In both the Autumn and Winter 2001 issues (AI 9.3 and AI 9.4) of our magazine, we have reflected on this ten-year process of shaking off the shackles of a totalitarian system and grappling with the concept of independence. In the course of interviewing people and translating and editing articles, we've noted two distinct patterns emerging in what we've entitled "The Evolution of Consciousness."

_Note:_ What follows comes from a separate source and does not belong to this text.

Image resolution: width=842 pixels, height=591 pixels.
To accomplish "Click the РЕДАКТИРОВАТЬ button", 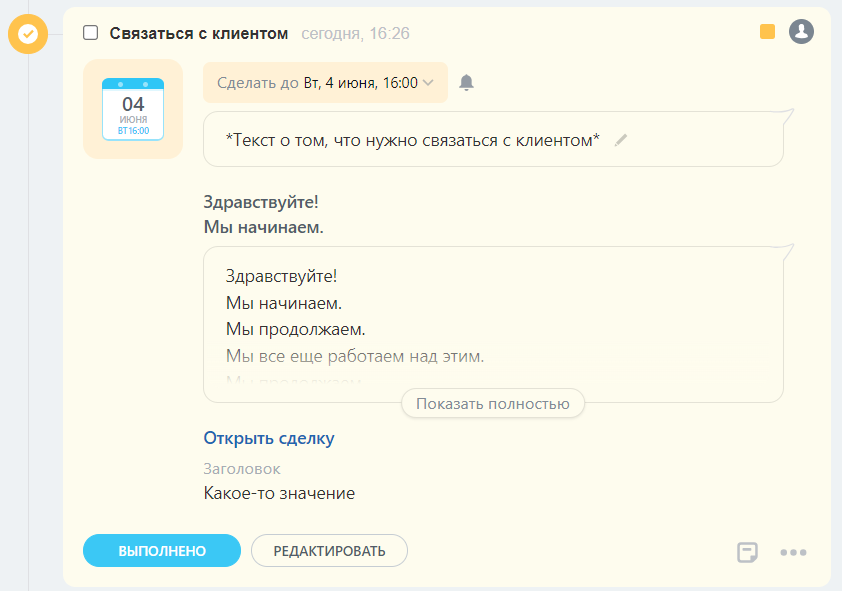I will pos(329,550).

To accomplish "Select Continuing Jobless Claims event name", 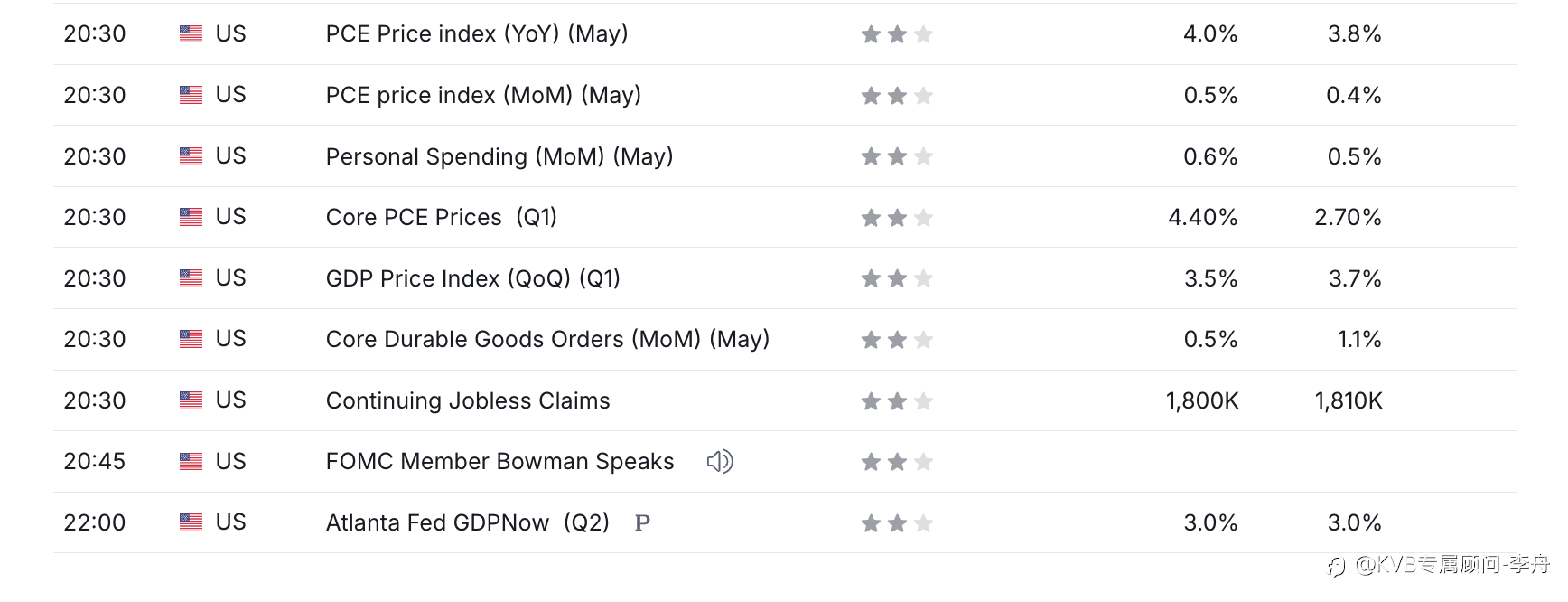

The first tendency has to do with Azerbaijanis forging international ties, breaking down those walls that once imprisoned and separated them from the rest of the world. The West called it the "Iron Curtain"; Azerbaijanis often referred to it as an "Information Blockade" that prohibited them from communicating and meeting with outsiders. During this past decade, Azerbaijanis have moved rather quickly beyond their territorial borders to establish international ties, starting with the very intense itinerary that Heydar Aliyev pursued, especially during the early years of his Presidency, to visit foreign Heads of State, build relations and sign contractual agreements in economic, political and cultural spheres.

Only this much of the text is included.